→ **Records to process**:
════════════════

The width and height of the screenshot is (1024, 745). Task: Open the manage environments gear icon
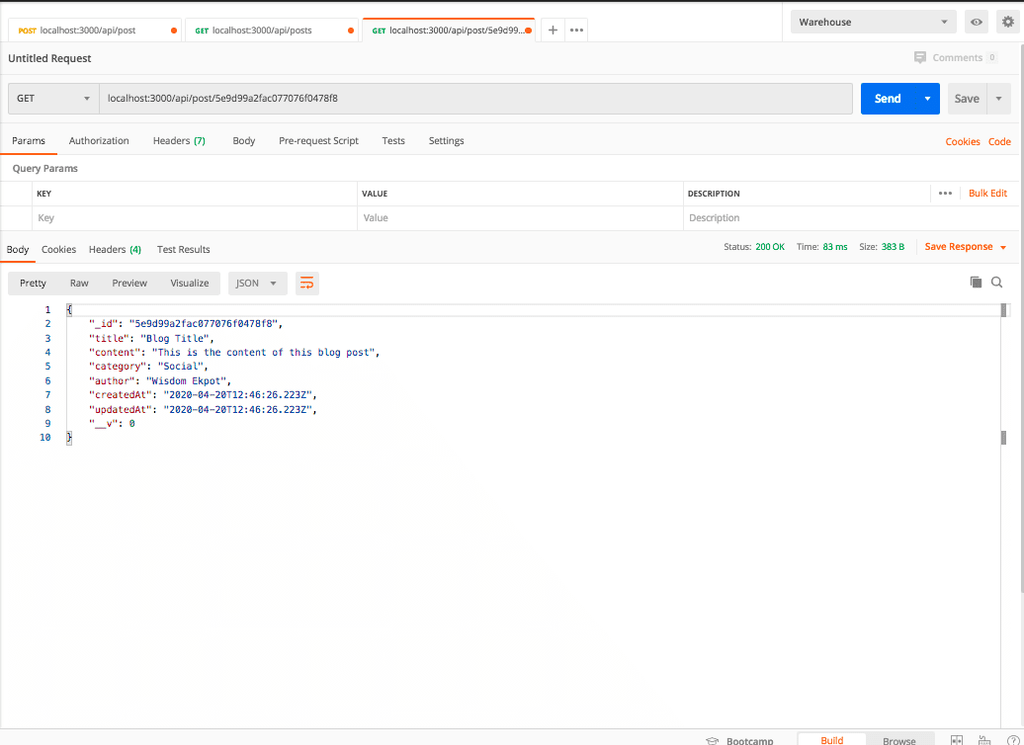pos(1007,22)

════════════════

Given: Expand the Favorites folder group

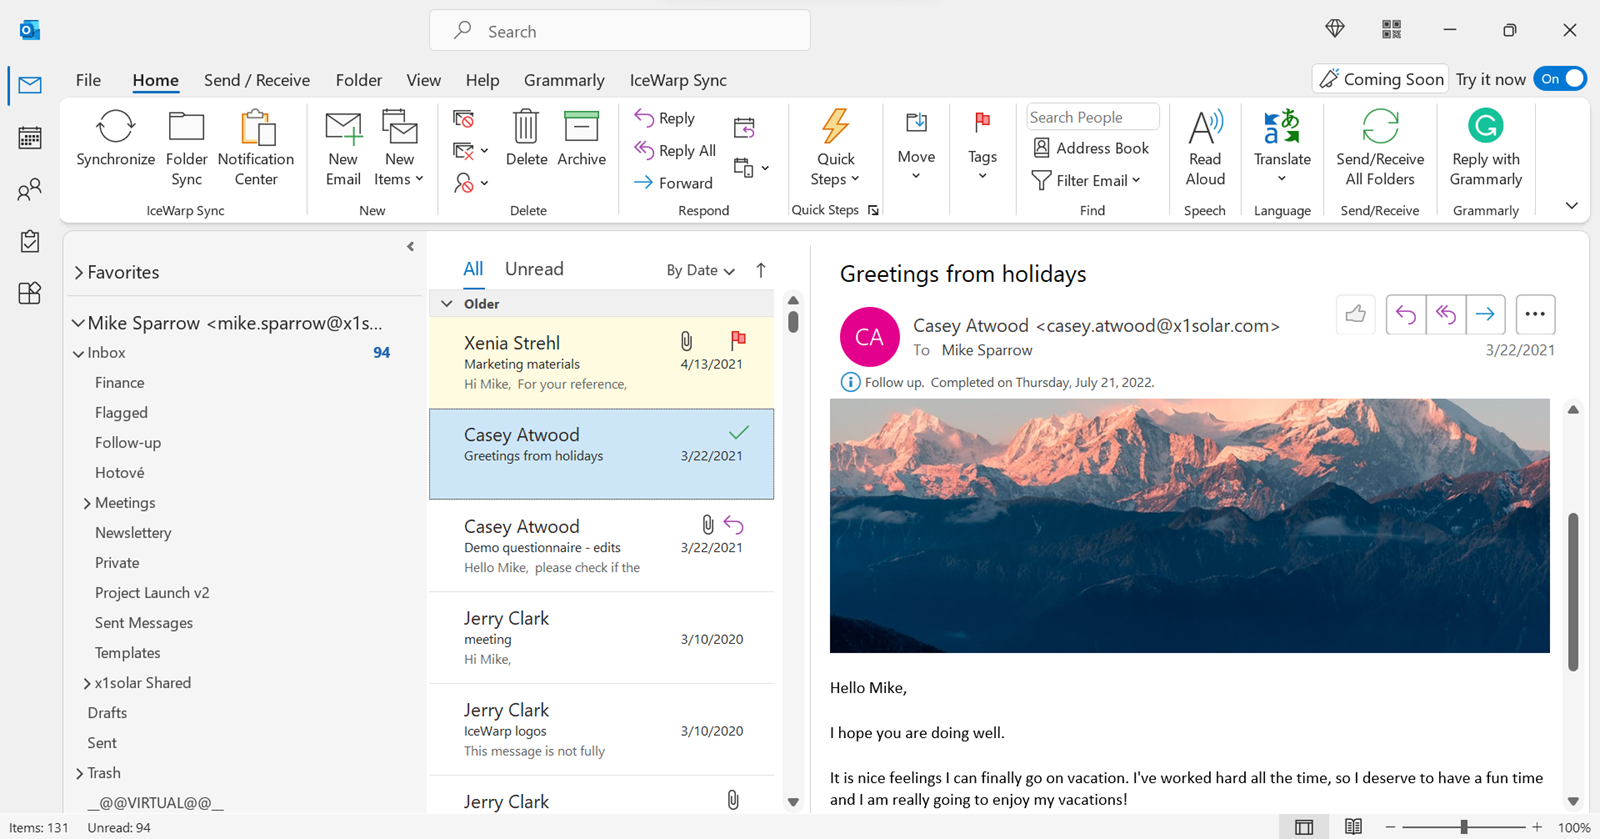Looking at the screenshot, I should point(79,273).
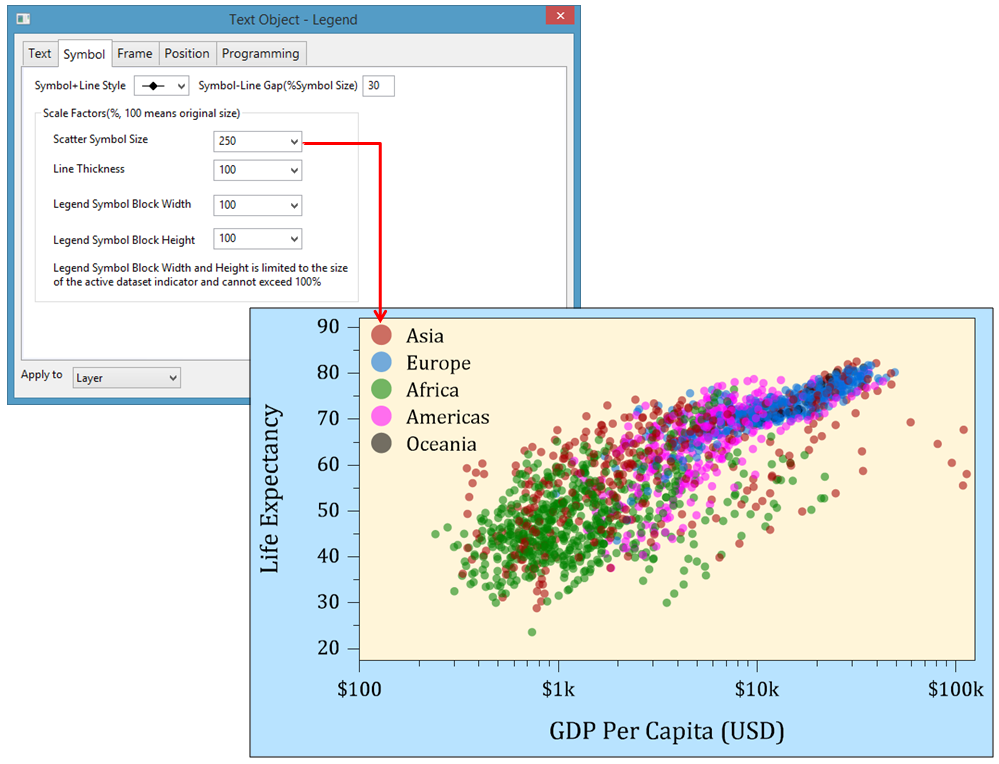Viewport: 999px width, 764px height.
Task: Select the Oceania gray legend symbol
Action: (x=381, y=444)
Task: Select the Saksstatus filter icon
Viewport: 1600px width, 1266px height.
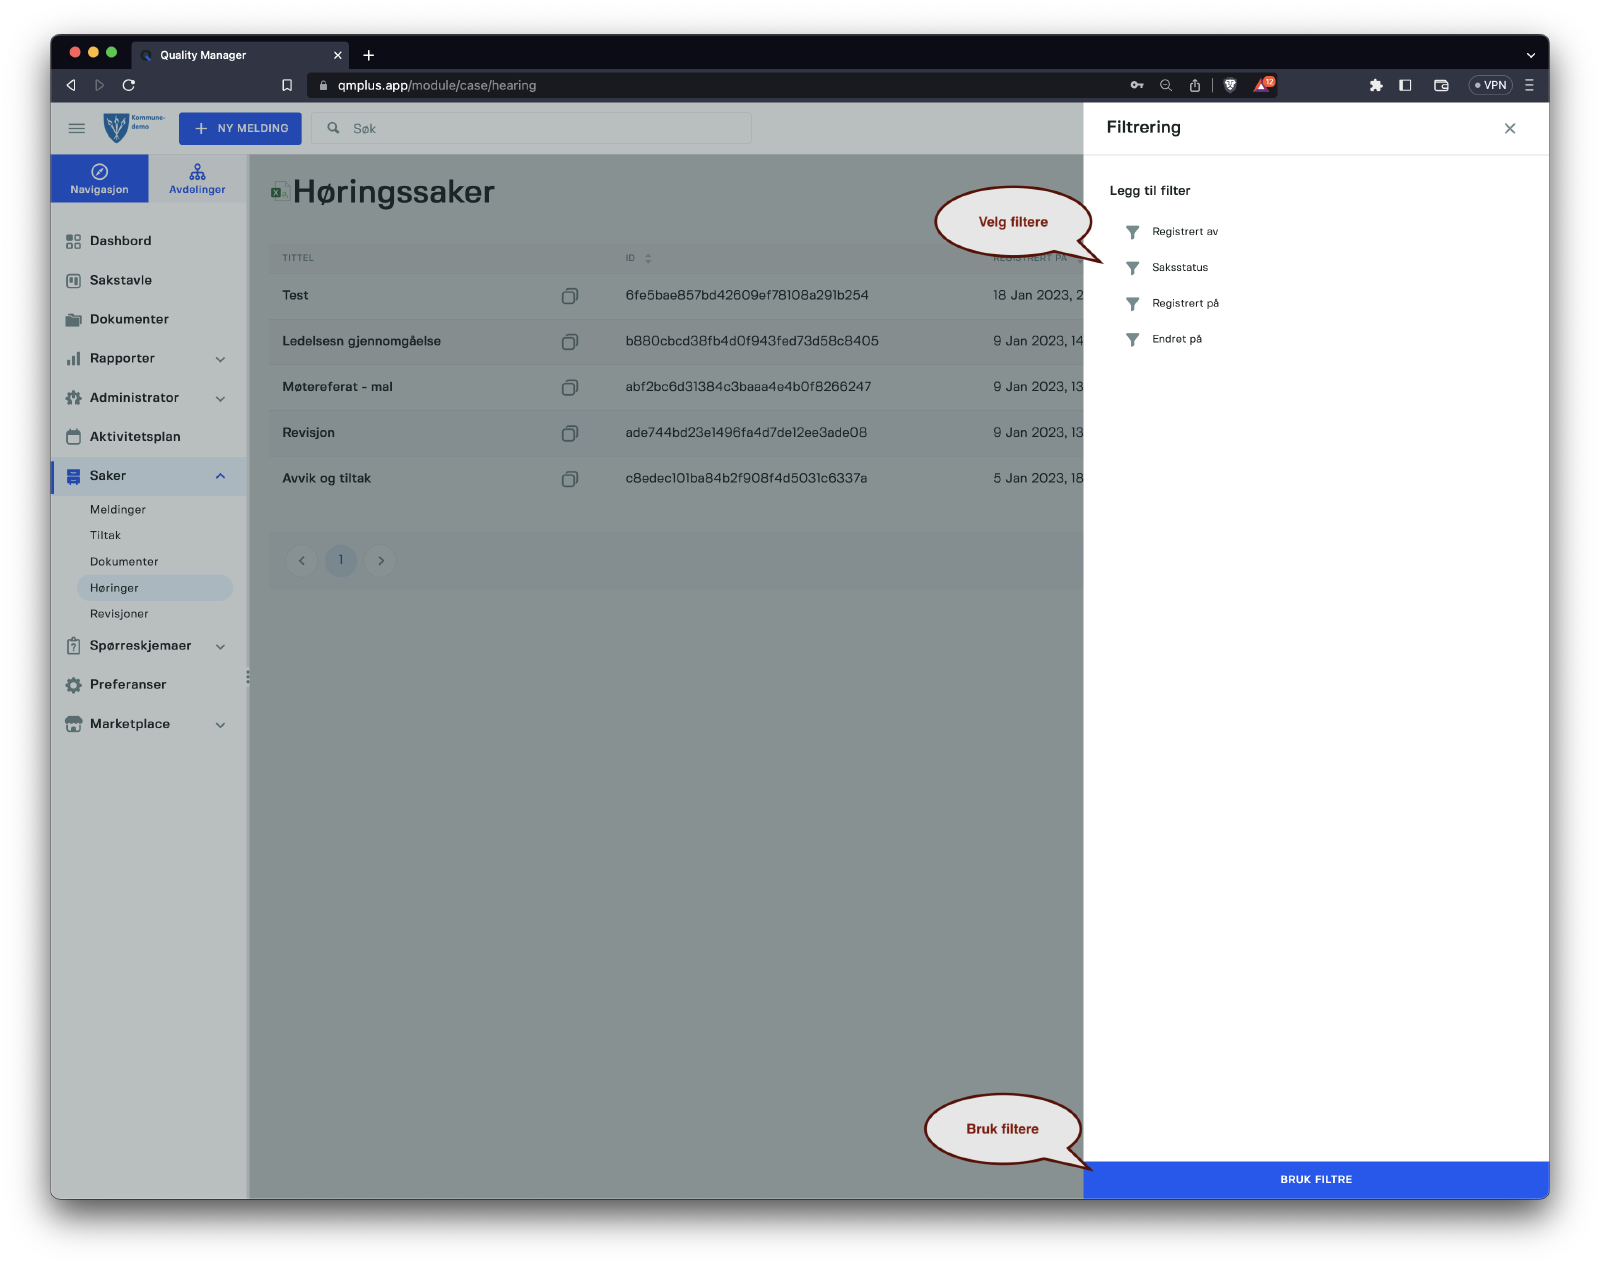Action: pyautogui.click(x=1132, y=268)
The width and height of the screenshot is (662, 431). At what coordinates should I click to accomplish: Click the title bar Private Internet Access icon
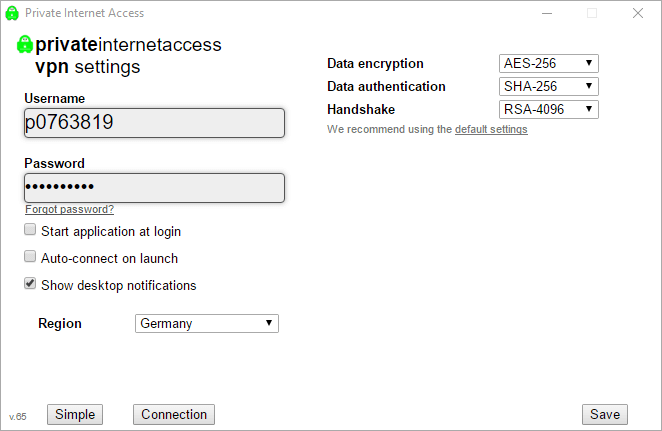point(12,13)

════════════════

→ **Task details**:
Format the rows in the stretch from the line containing "The width and height of the screenshot is (662, 431)." through the line containing "point(12,13)" as a two-column CSV with the columns "request" and "answer", one row per request. Put each value in a single quoted field, turn line breaks into spaces, and leave the pictures out.

→ **Exercise result**:
request,answer
"The width and height of the screenshot is (662, 431). At what coordinates should I click to accomplish: Click the title bar Private Internet Access icon","point(12,13)"